Ciudad De México, 28 de marzo de 2026.- El Senado de la República aprobó la reforma electoral conocida como Plan B, descartando la modificación que permitiría adelantar la consulta de revocación de mandato a las elecciones intermedias de 2027. La decisión se tomó tras excluir del dictamen los cambios propuestos al artículo 35 constitucional, pieza central de la iniciativa original presentada por la presidenta Claudia Sheinbaum.
En redes sociales, Morena celebró el aval legislativo calificándolo como un triunfo del pueblo de México, mientras que el PAN y el PRI consideraron un logro de la oposición que la enmienda avanzara sin los cambios relacionados con el proceso de revocación. Michel González, secretaria general del PAN, declaró que México ganó al eliminarse el intento de convertir dicho mecanismo en una herramienta al servicio del poder.

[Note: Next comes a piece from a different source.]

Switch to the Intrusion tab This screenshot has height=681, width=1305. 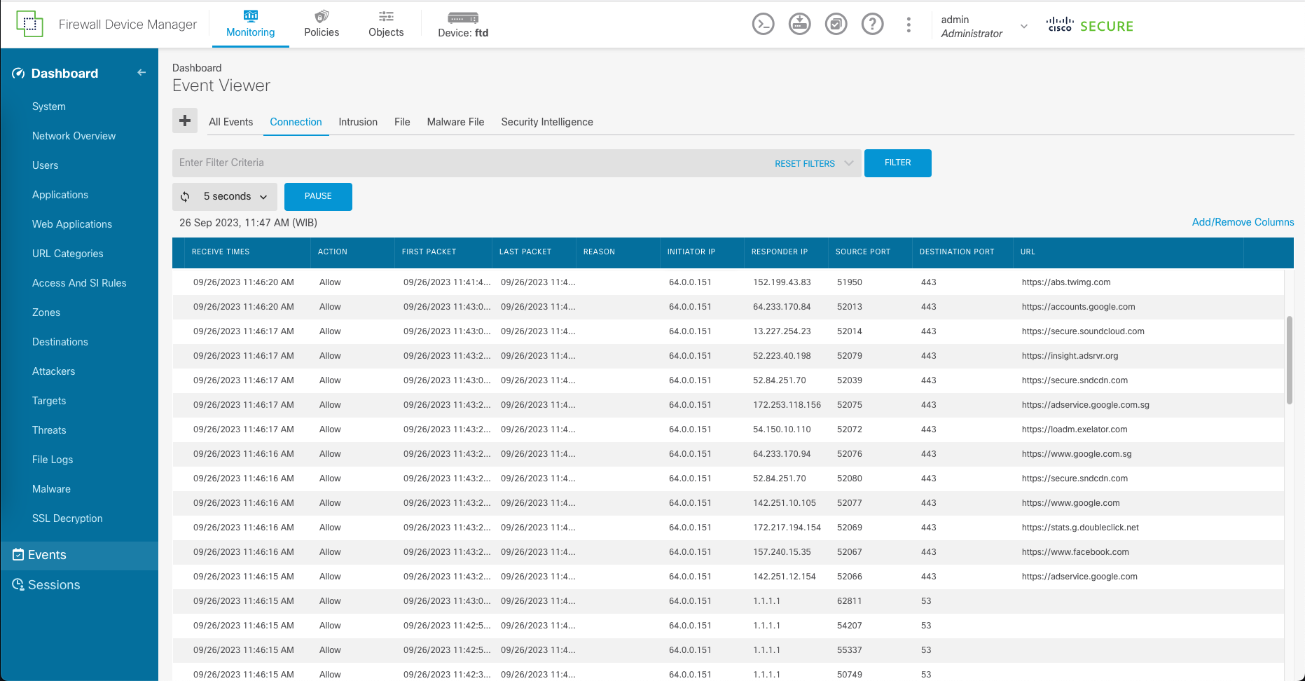(358, 122)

Por su parte, el Partido del Trabajo (PT) replicó un mensaje de apoyo a la presidenta tras la votación. La reforma aprobada se enfoca en medidas de ahorro presupuestal para congresos locales, ayuntamientos y el Senado, así como en la regulación de remuneraciones de funcionarios electorales.
Previo a la aprobación, el Instituto Nacional Electoral (INE) presentó datos sobre el costo operativo de los procesos comiciales. Según el documento enviado al Senado, el organismo pagó 2,419 millones de pesos en concepto de bono electoral a sus trabajadores en los tres últimos procesos. Esta cifra incluye 449.2 millones en 2022, 964.9 millones en 2024 y 1,005 millones en 2025.
El INE argumentó en su exposición que eliminar el bono electoral podría resultar más costoso para las finanzas públicas debido al incremento en el pago de horas extras. Consejeros del instituto como Martín Faz y Carla Humphrey estuvieron presentes en el contexto de las discusiones sobre la materia electoral.
Con esta determinación, la minuta fue turnada a la Cámara de Diputados para continuar su trámite legislativo. La exclusión del adelanto de la revocación de mandato marca el cierre de este episodio de la reforma política impulsada desde el ejecutivo federal en el primer año y medio de gobierno.